◆ Task to carry out:
Print, word for word, only the lines from the one with "326x331 pixels. How" down to the last line of the listing below; no pictures.

◆ Data provided:
————————
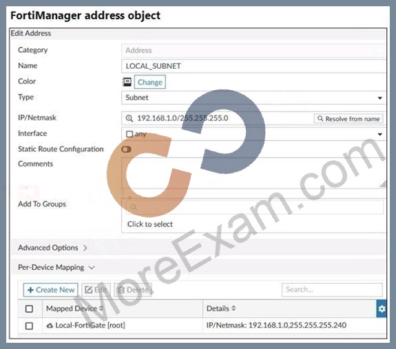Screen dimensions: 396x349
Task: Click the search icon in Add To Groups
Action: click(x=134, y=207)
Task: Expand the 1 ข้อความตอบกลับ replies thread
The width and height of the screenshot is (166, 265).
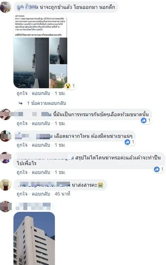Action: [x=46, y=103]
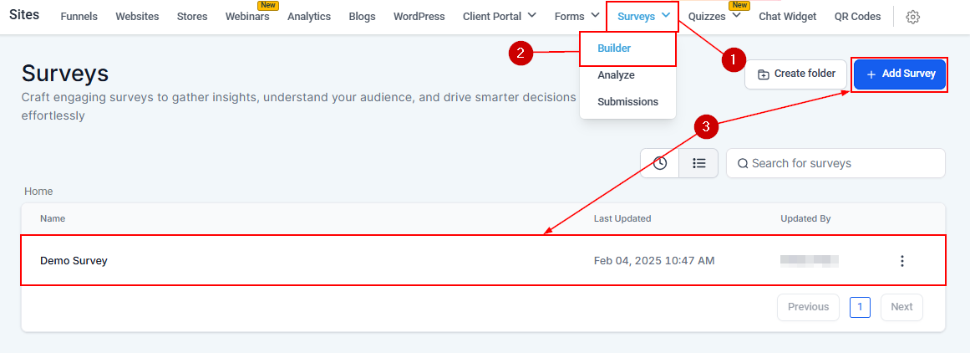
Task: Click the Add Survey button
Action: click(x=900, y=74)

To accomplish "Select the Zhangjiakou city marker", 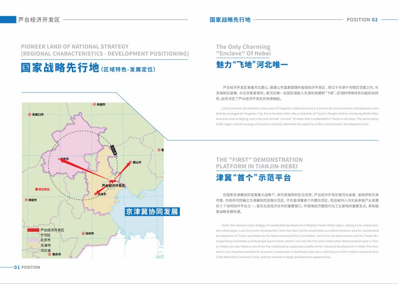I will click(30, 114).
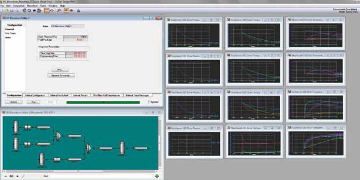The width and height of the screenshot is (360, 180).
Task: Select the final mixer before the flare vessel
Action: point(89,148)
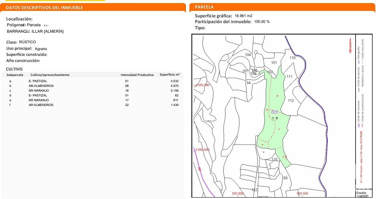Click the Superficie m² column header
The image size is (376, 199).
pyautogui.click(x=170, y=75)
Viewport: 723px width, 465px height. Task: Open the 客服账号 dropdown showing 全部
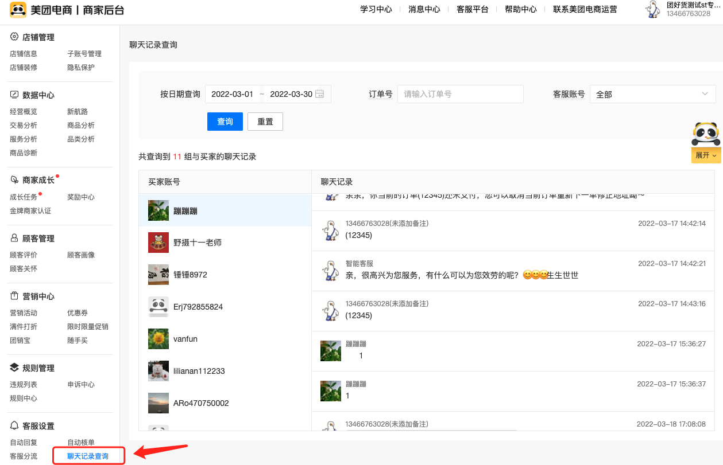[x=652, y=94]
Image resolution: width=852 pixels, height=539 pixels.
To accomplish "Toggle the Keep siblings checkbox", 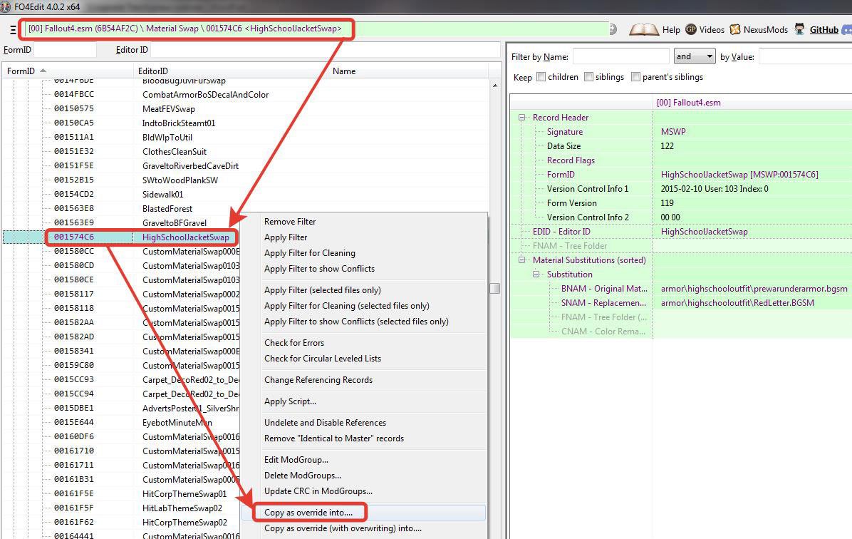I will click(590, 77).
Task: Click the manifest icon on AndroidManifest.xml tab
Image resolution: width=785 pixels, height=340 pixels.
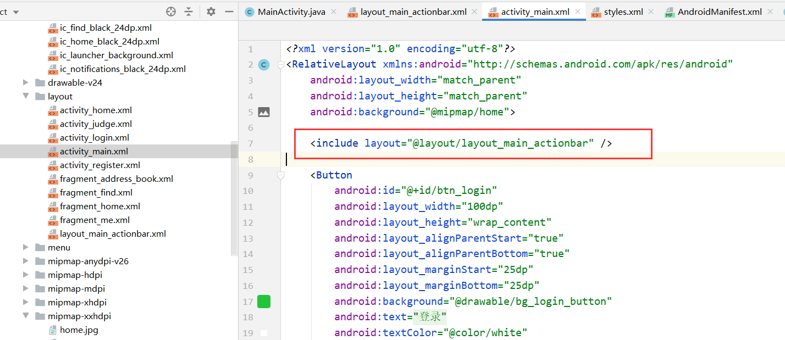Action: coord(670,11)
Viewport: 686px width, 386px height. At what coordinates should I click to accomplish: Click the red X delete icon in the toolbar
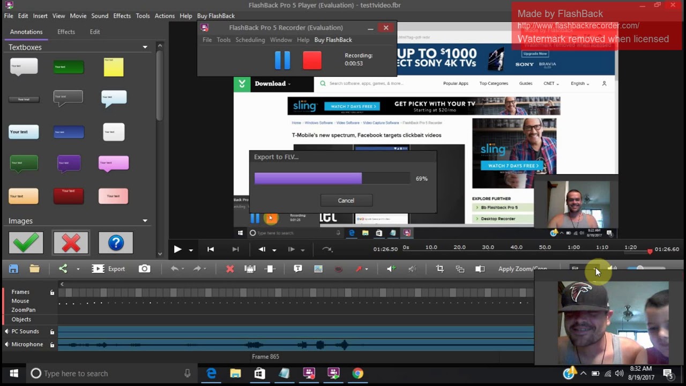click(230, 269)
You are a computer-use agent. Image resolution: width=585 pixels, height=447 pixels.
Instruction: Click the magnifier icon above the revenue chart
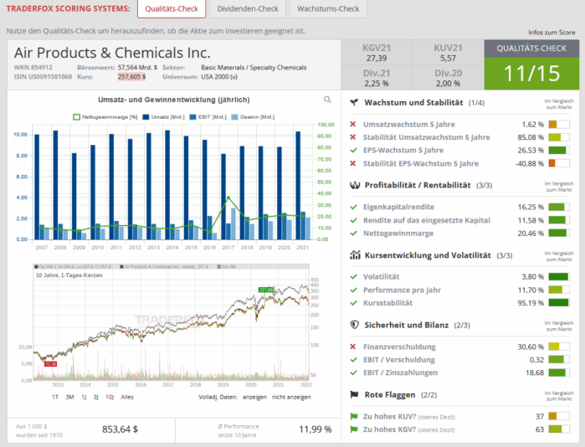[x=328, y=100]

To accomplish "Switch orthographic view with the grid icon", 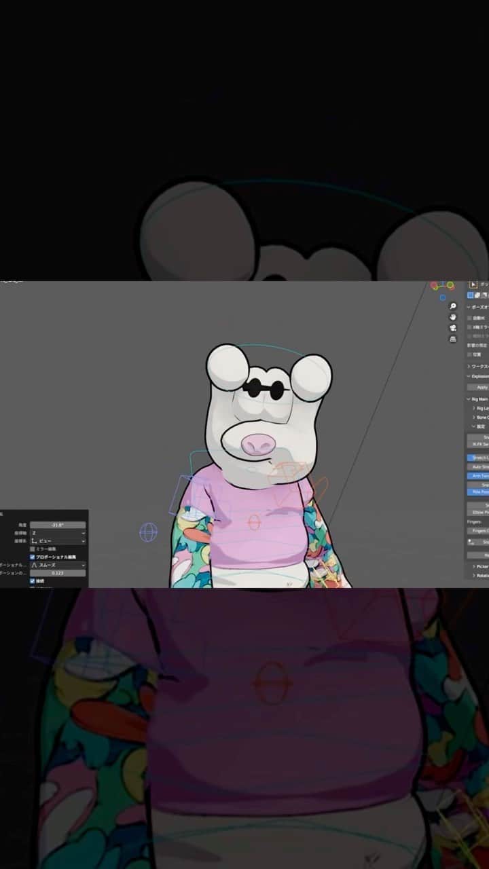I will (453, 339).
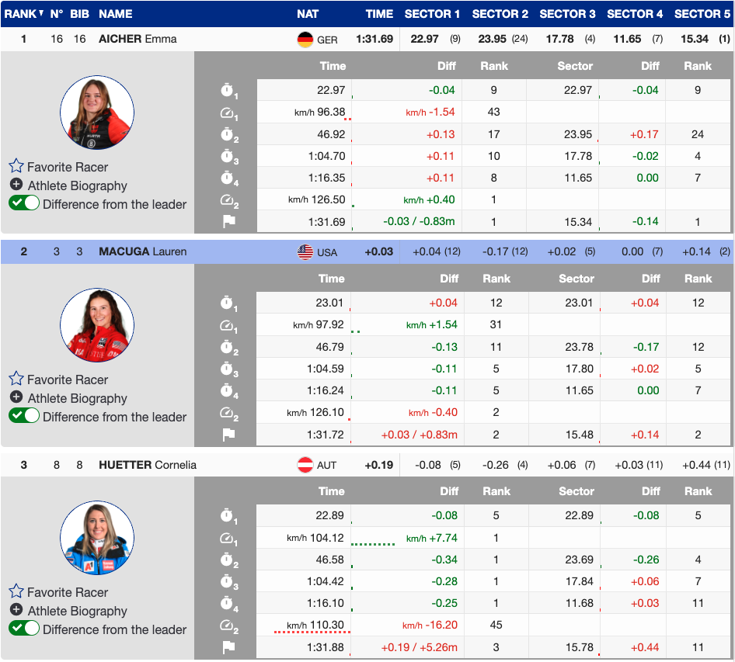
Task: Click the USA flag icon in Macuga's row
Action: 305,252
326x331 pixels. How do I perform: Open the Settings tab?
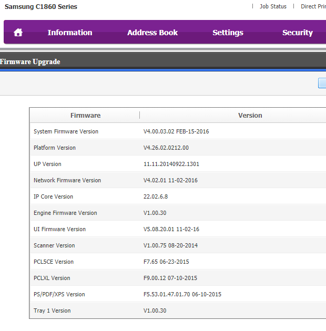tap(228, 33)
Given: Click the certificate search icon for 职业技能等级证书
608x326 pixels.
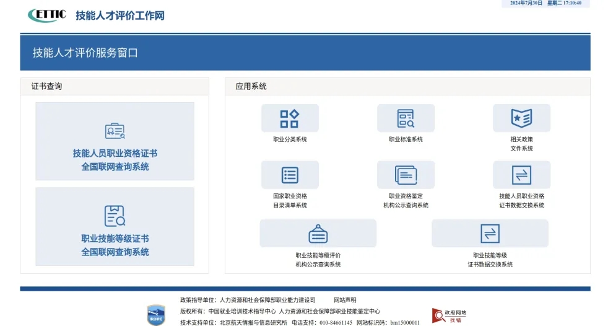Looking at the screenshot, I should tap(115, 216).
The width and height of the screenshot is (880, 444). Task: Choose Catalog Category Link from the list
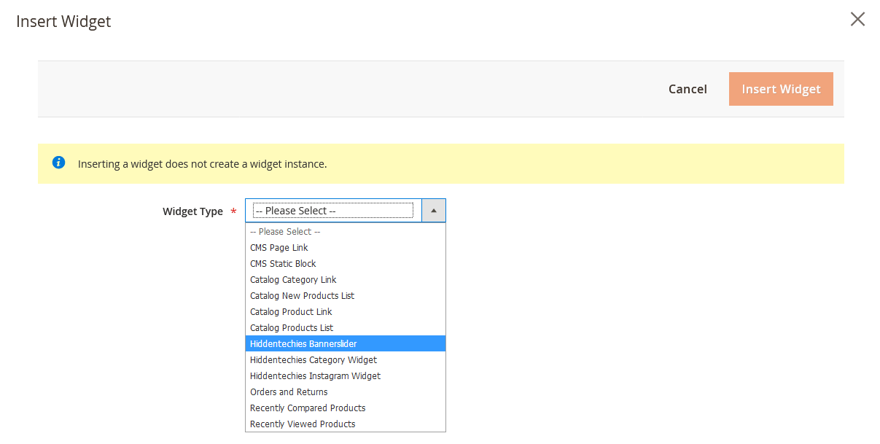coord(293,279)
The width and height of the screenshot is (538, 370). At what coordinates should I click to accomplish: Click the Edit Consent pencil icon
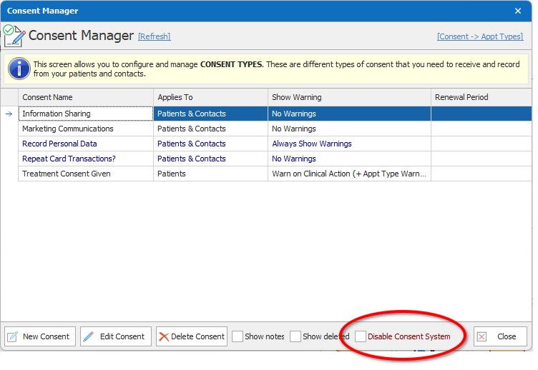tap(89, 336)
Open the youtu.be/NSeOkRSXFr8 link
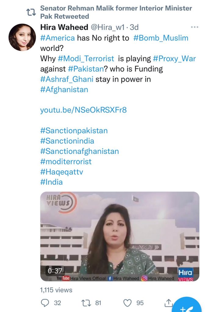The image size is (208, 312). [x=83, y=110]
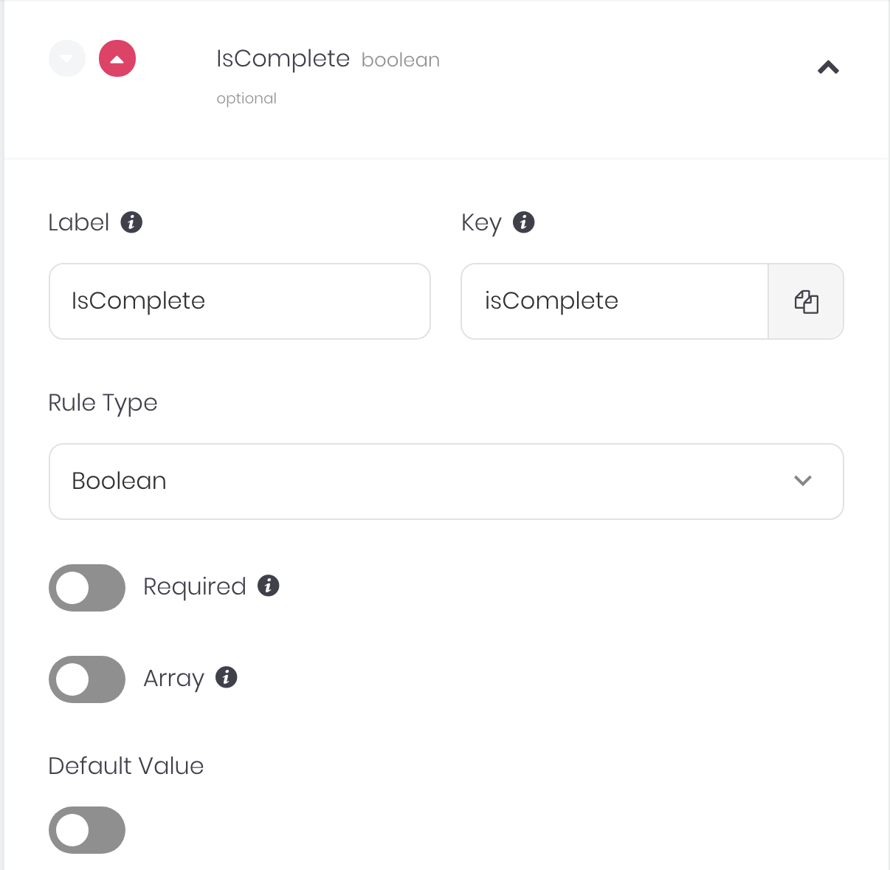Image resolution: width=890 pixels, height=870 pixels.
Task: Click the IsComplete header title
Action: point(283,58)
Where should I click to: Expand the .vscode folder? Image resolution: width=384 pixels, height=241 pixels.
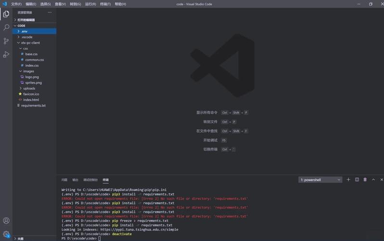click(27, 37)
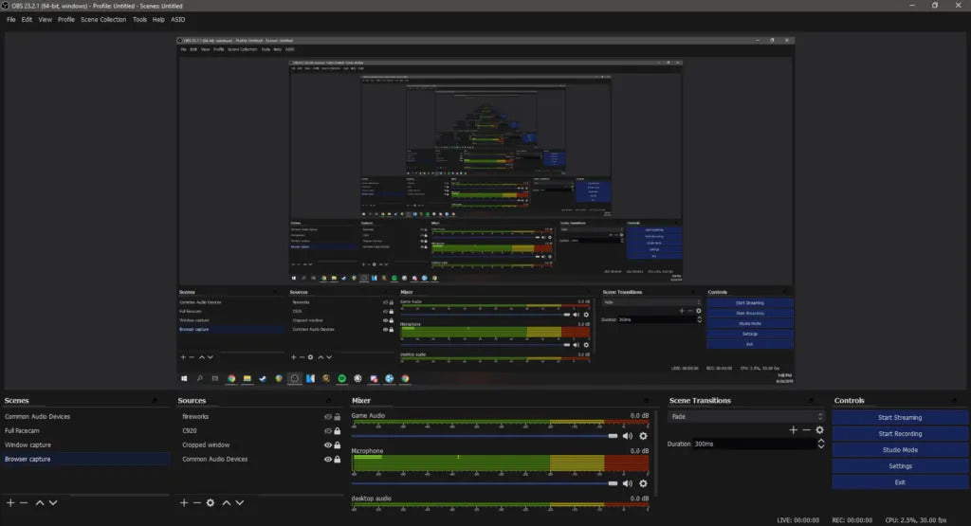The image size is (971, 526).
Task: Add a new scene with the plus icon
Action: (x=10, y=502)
————————
◆ Result of the exercise:
326x331 pixels. How do I perform: Open the Settings tab?
tap(228, 33)
Given: Click the certificate search icon for 职业技能等级证书
608x326 pixels.
Looking at the screenshot, I should tap(115, 216).
The width and height of the screenshot is (880, 444). Task: Choose Catalog Category Link from the list
coord(293,279)
The width and height of the screenshot is (538, 370). At what coordinates should I click to accomplish: Click the Edit Consent pencil icon
tap(89, 336)
Open the youtu.be/NSeOkRSXFr8 link
The image size is (208, 312). [x=83, y=110]
Image resolution: width=890 pixels, height=870 pixels.
Task: Click the IsComplete header title
Action: point(283,58)
Where should I click to: Expand the .vscode folder? Image resolution: width=384 pixels, height=241 pixels.
click(27, 37)
The image size is (971, 526).
Task: Add a new scene with the plus icon
Action: (x=10, y=502)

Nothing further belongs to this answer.